#### ABOUT THIS EXERCISE:
Please reproduce, exactly and with nothing added, the line containing "[WERTAL RULMAN SABİTLEYİCİ" and every line after it to the end of the records.

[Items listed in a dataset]
━━━━━━━━━━━━━━━━━━━━━━━━━━━━━━

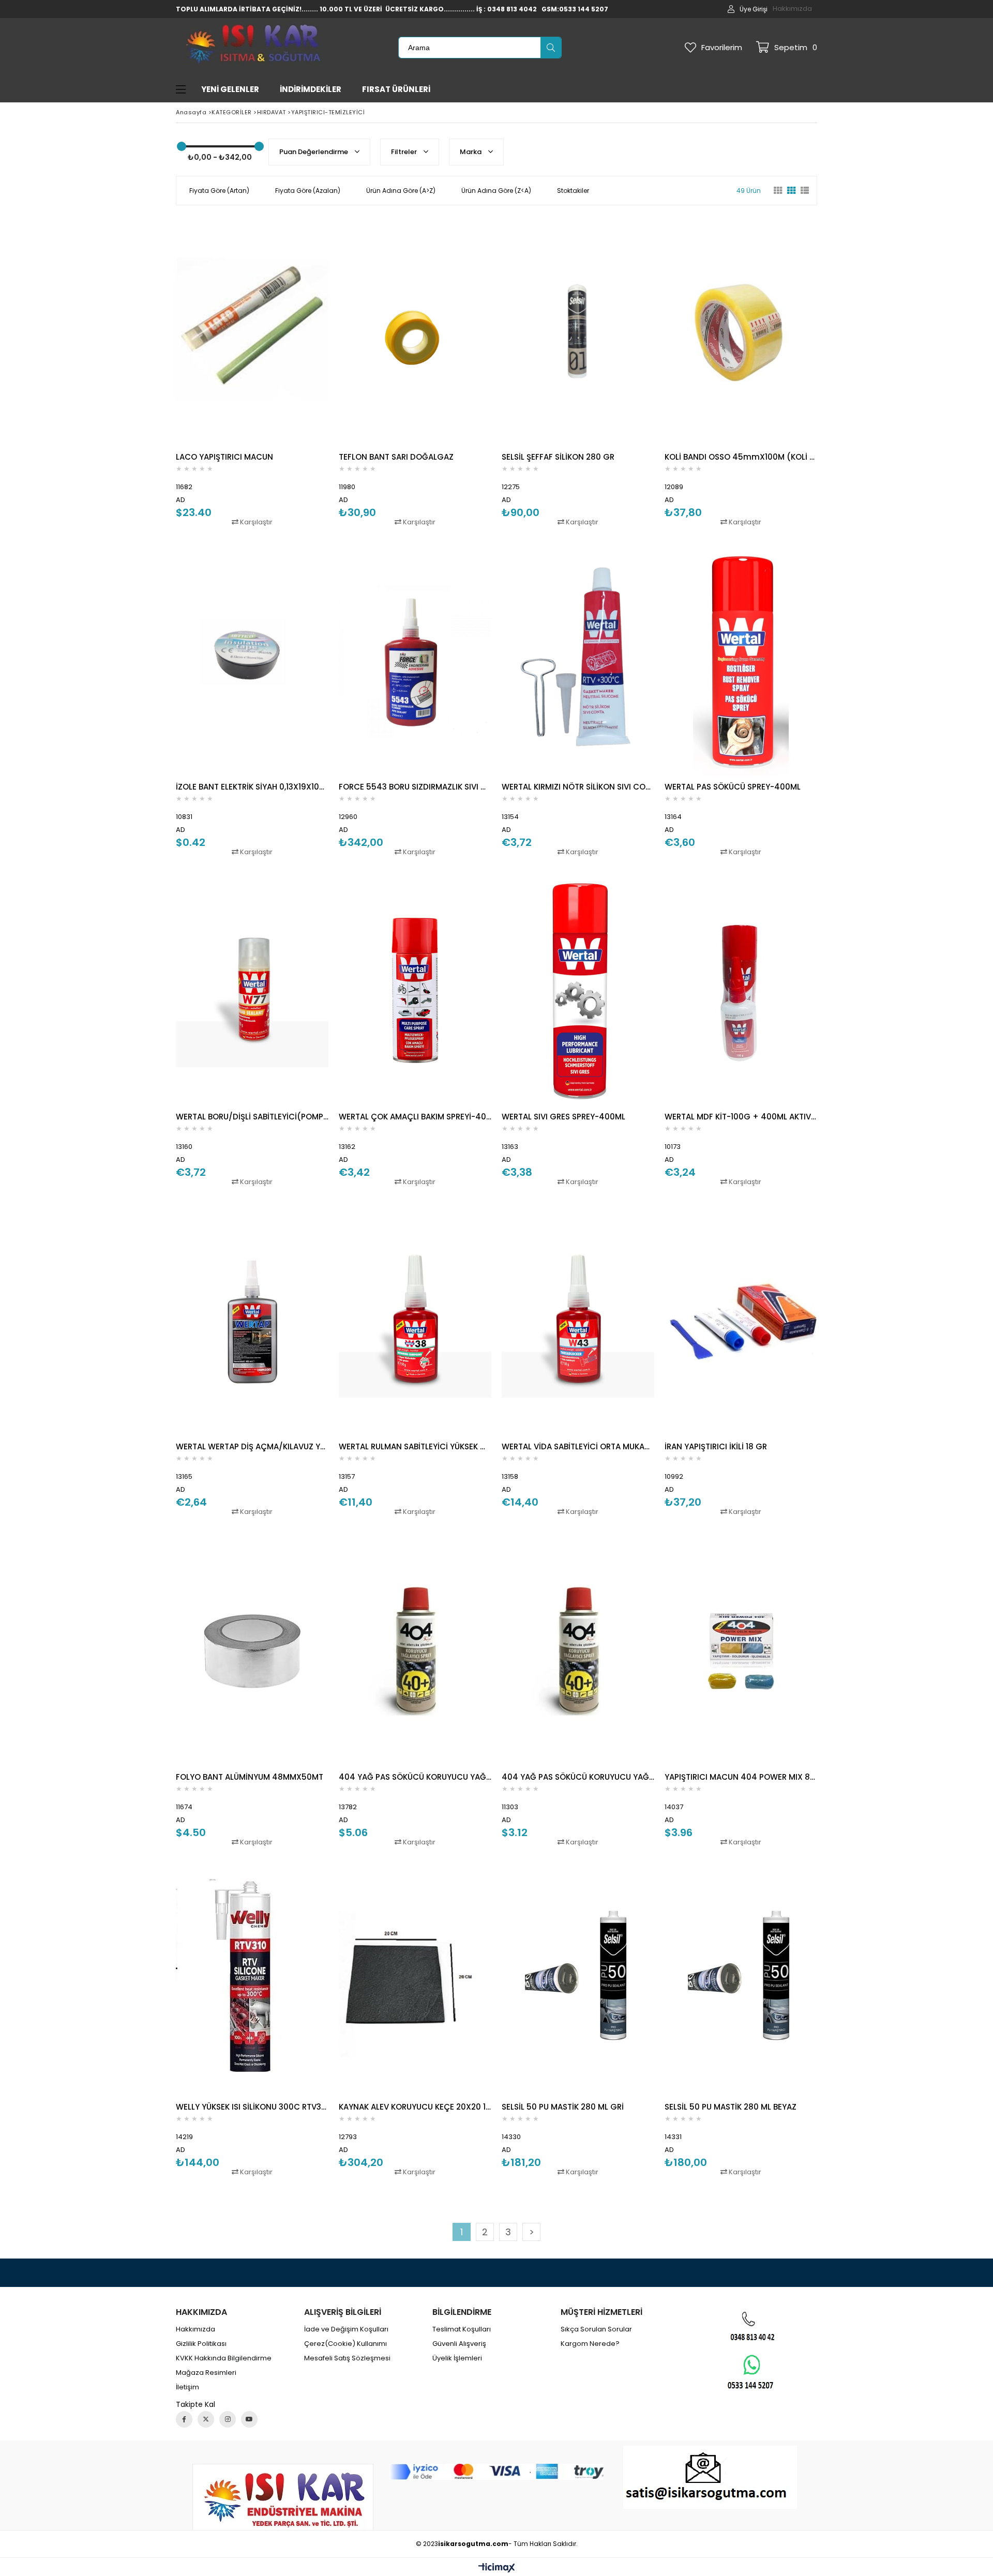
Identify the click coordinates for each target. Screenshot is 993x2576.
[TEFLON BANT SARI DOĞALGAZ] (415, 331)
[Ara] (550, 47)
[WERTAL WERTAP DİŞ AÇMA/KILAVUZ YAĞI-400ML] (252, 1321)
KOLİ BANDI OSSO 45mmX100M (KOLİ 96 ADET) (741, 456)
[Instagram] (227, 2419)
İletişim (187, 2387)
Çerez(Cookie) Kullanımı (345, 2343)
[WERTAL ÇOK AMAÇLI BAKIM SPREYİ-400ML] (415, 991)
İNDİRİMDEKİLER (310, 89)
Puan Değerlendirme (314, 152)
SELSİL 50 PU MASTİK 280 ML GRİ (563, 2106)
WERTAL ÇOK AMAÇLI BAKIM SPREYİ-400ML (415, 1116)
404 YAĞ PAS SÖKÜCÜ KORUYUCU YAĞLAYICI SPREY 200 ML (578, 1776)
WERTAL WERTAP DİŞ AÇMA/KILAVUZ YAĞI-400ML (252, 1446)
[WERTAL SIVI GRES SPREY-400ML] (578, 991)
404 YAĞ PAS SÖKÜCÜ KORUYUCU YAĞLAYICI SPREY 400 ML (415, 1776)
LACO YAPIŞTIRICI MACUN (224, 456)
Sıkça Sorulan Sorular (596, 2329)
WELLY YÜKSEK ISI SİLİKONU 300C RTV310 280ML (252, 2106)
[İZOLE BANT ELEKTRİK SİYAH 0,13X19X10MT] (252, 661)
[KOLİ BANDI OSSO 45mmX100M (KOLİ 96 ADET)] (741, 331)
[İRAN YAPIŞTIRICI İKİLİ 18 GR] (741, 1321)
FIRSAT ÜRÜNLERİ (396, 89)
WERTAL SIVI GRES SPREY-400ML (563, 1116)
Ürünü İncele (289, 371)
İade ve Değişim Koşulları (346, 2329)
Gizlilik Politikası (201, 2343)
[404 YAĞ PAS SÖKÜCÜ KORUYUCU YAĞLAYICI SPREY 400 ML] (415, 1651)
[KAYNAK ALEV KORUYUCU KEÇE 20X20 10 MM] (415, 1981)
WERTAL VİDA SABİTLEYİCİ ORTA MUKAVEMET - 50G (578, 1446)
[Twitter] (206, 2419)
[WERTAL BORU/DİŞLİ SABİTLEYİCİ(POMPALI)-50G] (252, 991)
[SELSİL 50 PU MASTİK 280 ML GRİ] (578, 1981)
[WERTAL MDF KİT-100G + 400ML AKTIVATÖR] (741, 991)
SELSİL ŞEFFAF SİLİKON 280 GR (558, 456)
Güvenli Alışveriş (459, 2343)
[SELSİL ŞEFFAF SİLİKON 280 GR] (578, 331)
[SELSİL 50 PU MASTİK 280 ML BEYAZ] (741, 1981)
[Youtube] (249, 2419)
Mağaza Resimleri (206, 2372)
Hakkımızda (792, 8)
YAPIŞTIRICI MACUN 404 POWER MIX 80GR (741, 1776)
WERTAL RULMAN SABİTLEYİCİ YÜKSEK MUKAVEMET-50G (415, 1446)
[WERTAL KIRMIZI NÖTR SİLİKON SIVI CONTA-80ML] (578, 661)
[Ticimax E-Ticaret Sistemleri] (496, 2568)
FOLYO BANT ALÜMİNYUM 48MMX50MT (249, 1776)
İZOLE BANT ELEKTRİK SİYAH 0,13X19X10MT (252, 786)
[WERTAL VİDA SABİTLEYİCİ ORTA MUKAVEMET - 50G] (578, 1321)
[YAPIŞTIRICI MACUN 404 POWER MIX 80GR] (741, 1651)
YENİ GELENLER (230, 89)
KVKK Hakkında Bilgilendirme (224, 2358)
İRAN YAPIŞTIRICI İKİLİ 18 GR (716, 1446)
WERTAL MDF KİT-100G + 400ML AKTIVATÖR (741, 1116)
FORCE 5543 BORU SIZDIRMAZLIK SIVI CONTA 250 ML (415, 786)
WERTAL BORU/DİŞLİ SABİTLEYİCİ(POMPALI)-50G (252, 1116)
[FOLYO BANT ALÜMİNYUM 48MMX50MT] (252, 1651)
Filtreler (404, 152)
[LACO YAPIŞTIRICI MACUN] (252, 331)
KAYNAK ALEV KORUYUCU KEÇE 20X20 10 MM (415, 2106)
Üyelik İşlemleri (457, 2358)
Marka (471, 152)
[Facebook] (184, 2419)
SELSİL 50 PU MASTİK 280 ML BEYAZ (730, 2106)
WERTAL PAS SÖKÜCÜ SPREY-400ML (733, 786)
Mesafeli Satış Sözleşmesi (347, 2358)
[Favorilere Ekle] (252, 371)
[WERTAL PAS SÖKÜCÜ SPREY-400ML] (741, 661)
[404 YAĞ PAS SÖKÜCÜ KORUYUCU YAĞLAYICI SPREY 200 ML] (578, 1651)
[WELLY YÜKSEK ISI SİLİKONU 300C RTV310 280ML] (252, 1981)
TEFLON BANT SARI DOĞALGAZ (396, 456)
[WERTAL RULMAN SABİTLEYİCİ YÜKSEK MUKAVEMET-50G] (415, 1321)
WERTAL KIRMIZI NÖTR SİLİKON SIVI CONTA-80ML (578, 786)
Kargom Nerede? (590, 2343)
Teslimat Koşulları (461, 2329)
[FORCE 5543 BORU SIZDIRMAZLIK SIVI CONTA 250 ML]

━━━━━━━━━━━━━━━━━━━━━━━━━━━━━━

#### WRITTEN RESPONSE:
[WERTAL RULMAN SABİTLEYİCİ YÜKSEK MUKAVEMET-50G] (415, 1321)
WERTAL KIRMIZI NÖTR SİLİKON SIVI CONTA-80ML (578, 786)
Kargom Nerede? (590, 2343)
Teslimat Koşulları (461, 2329)
[FORCE 5543 BORU SIZDIRMAZLIK SIVI CONTA 250 ML]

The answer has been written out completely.